→ Record set
---
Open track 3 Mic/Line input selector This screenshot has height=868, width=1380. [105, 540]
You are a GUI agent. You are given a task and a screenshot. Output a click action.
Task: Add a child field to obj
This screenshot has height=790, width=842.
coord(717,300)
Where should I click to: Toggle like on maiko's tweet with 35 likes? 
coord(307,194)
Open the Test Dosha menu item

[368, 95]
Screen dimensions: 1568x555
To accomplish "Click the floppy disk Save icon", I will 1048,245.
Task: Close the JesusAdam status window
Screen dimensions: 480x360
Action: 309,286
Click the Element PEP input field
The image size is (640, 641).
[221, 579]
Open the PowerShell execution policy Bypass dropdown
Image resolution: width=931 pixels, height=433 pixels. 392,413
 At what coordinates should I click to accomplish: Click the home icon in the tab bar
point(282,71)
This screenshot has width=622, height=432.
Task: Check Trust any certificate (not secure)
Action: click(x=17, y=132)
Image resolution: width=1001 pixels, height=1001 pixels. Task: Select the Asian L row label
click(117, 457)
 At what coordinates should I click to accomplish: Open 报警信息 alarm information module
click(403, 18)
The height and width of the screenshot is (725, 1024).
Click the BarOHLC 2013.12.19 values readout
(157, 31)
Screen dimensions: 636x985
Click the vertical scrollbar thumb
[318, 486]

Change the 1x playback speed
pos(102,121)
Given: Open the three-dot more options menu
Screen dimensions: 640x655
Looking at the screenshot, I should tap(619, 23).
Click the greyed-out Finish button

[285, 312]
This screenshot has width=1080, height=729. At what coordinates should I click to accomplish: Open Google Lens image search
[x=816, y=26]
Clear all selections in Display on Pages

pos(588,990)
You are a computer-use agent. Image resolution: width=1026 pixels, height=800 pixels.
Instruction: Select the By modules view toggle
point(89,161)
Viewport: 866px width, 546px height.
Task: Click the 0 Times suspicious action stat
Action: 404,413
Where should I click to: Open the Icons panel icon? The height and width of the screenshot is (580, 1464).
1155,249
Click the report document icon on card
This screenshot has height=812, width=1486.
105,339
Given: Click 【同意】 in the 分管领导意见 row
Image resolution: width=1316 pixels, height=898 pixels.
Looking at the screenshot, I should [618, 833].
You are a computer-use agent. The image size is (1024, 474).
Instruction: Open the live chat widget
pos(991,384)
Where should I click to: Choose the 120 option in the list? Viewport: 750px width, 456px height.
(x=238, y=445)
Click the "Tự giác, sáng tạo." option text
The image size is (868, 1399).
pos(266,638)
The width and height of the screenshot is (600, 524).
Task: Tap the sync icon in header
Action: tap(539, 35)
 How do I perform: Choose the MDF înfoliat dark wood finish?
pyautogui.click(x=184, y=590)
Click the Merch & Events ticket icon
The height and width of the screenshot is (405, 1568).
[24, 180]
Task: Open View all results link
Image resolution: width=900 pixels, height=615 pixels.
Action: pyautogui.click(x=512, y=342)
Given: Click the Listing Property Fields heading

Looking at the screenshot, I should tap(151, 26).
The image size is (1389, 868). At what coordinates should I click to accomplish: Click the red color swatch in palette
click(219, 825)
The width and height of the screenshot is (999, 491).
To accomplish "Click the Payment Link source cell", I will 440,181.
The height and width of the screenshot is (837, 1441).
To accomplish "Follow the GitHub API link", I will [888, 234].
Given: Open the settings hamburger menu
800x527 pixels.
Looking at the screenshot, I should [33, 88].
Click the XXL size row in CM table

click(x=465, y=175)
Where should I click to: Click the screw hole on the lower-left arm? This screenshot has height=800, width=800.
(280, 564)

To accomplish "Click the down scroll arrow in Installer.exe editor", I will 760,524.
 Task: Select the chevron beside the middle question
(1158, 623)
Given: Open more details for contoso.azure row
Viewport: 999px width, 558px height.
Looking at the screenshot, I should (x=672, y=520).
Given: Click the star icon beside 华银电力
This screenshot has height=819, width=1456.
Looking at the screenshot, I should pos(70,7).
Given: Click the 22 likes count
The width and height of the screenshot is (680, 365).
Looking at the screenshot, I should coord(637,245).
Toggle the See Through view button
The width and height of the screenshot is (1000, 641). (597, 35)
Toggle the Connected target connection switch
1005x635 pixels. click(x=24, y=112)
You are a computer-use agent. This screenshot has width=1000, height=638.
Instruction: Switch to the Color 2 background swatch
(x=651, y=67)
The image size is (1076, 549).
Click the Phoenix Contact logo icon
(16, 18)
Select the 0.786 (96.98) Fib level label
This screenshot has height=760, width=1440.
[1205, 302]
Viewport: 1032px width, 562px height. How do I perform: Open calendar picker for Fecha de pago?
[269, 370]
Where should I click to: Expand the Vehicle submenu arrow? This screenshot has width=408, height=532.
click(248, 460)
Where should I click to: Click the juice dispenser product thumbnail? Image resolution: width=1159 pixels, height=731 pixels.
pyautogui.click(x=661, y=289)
---
→ Assigned task
Return all of the entries exactly as written.

→ Answer for the task
Open track 3 Mic/Line input selector This screenshot has height=868, width=1380. [105, 540]
You are a GUI agent. You are given a task and a screenshot. Output a click action.
Task: Add a child field to obj
This screenshot has height=790, width=842.
coord(717,300)
Where should I click to: Toggle like on maiko's tweet with 35 likes? 
coord(307,194)
Open the Test Dosha menu item

[368, 95]
Screen dimensions: 1568x555
To accomplish "Click the floppy disk Save icon", I will 1048,245.
Task: Close the JesusAdam status window
Screen dimensions: 480x360
Action: 309,286
Click the Element PEP input field
The image size is (640, 641).
[221, 579]
Open the PowerShell execution policy Bypass dropdown
Image resolution: width=931 pixels, height=433 pixels. 392,413
 At what coordinates should I click to accomplish: Click the home icon in the tab bar
point(282,71)
This screenshot has width=622, height=432.
Task: Check Trust any certificate (not secure)
Action: click(x=17, y=132)
Image resolution: width=1001 pixels, height=1001 pixels. Task: Select the Asian L row label
click(117, 457)
 At what coordinates should I click to accomplish: Open 报警信息 alarm information module
click(403, 18)
The height and width of the screenshot is (725, 1024).
Click the BarOHLC 2013.12.19 values readout
(157, 31)
Screen dimensions: 636x985
Click the vertical scrollbar thumb
[318, 486]

Change the 1x playback speed
pos(102,121)
Given: Open the three-dot more options menu
Screen dimensions: 640x655
Looking at the screenshot, I should tap(619, 23).
Click the greyed-out Finish button

[285, 312]
This screenshot has width=1080, height=729. At what coordinates should I click to accomplish: Open Google Lens image search
[x=816, y=26]
Clear all selections in Display on Pages

pos(588,990)
You are a computer-use agent. Image resolution: width=1026 pixels, height=800 pixels.
Instruction: Select the By modules view toggle
point(89,161)
Viewport: 866px width, 546px height.
Task: Click the 0 Times suspicious action stat
Action: 404,413
Where should I click to: Open the Icons panel icon? The height and width of the screenshot is (580, 1464).
1155,249
Click the report document icon on card
This screenshot has height=812, width=1486.
105,339
Given: Click 【同意】 in the 分管领导意见 row
Image resolution: width=1316 pixels, height=898 pixels.
Looking at the screenshot, I should [618, 833].
You are a computer-use agent. The image size is (1024, 474).
Instruction: Open the live chat widget
pos(991,384)
Where should I click to: Choose the 120 option in the list? Viewport: 750px width, 456px height.
(x=238, y=445)
Click the "Tự giác, sáng tạo." option text
The image size is (868, 1399).
pos(266,638)
The width and height of the screenshot is (600, 524).
Task: Tap the sync icon in header
Action: tap(539, 35)
 How do I perform: Choose the MDF înfoliat dark wood finish?
pyautogui.click(x=184, y=590)
Click the Merch & Events ticket icon
The height and width of the screenshot is (405, 1568).
[24, 180]
Task: Open View all results link
Image resolution: width=900 pixels, height=615 pixels.
Action: pyautogui.click(x=512, y=342)
Given: Click the Listing Property Fields heading

Looking at the screenshot, I should tap(151, 26).
The image size is (1389, 868). At what coordinates should I click to accomplish: Click the red color swatch in palette
click(219, 825)
The width and height of the screenshot is (999, 491).
To accomplish "Click the Payment Link source cell", I will 440,181.
The height and width of the screenshot is (837, 1441).
To accomplish "Follow the GitHub API link", I will [888, 234].
Given: Open the settings hamburger menu
800x527 pixels.
Looking at the screenshot, I should [33, 88].
Click the XXL size row in CM table

click(x=465, y=175)
Where should I click to: Click the screw hole on the lower-left arm? This screenshot has height=800, width=800.
(280, 564)

To accomplish "Click the down scroll arrow in Installer.exe editor", I will 760,524.
 Task: Select the chevron beside the middle question
(1158, 623)
Given: Open more details for contoso.azure row
Viewport: 999px width, 558px height.
Looking at the screenshot, I should (x=672, y=520).
Given: Click the star icon beside 华银电力
This screenshot has height=819, width=1456.
Looking at the screenshot, I should pos(70,7).
Given: Click the 22 likes count
The width and height of the screenshot is (680, 365).
Looking at the screenshot, I should coord(637,245).
Toggle the See Through view button
The width and height of the screenshot is (1000, 641). (597, 35)
Toggle the Connected target connection switch
1005x635 pixels. click(x=24, y=112)
You are a computer-use agent. This screenshot has width=1000, height=638.
Instruction: Switch to the Color 2 background swatch
(x=651, y=67)
The image size is (1076, 549).
Click the Phoenix Contact logo icon
(16, 18)
Select the 0.786 (96.98) Fib level label
This screenshot has height=760, width=1440.
[1205, 302]
Viewport: 1032px width, 562px height. How do I perform: Open calendar picker for Fecha de pago?
[269, 370]
Where should I click to: Expand the Vehicle submenu arrow? This screenshot has width=408, height=532.
click(248, 460)
Where should I click to: Click the juice dispenser product thumbnail? Image resolution: width=1159 pixels, height=731 pixels.
pyautogui.click(x=661, y=289)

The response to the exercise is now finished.